= Beginning of Section =

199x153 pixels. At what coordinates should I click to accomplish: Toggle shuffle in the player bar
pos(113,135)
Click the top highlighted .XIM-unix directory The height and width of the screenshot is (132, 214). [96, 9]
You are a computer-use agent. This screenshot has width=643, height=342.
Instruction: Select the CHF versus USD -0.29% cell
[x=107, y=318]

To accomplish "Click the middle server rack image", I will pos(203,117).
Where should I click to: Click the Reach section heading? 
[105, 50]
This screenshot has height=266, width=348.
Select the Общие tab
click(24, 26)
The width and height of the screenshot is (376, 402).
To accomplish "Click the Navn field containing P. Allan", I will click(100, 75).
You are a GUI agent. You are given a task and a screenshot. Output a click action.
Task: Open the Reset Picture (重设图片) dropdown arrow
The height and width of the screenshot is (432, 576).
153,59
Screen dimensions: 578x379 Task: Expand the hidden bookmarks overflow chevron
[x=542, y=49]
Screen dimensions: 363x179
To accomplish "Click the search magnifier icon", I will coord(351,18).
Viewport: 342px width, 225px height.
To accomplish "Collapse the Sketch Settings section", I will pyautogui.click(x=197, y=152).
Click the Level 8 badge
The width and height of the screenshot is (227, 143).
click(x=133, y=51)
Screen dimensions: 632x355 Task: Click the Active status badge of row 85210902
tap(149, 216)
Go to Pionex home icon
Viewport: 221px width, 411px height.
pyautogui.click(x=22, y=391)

= End of Section =

- [PROBLEM REQUIREMENTS] Transcribe the lines above between the line holding "You are a computer-use" and the line holding "You are a GUI", inclusive, exactly as they stand and with nothing added.

- [EXERCISE OUTPUT]
You are a computer-use agent. This screenshot has width=643, height=342.
Instruction: Select the CHF versus USD -0.29% cell
[x=107, y=318]

To accomplish "Click the middle server rack image", I will pos(203,117).
Where should I click to: Click the Reach section heading? 
[105, 50]
This screenshot has height=266, width=348.
Select the Общие tab
click(24, 26)
The width and height of the screenshot is (376, 402).
To accomplish "Click the Navn field containing P. Allan", I will click(100, 75).
You are a GUI agent. You are given a task and a screenshot. Output a click action.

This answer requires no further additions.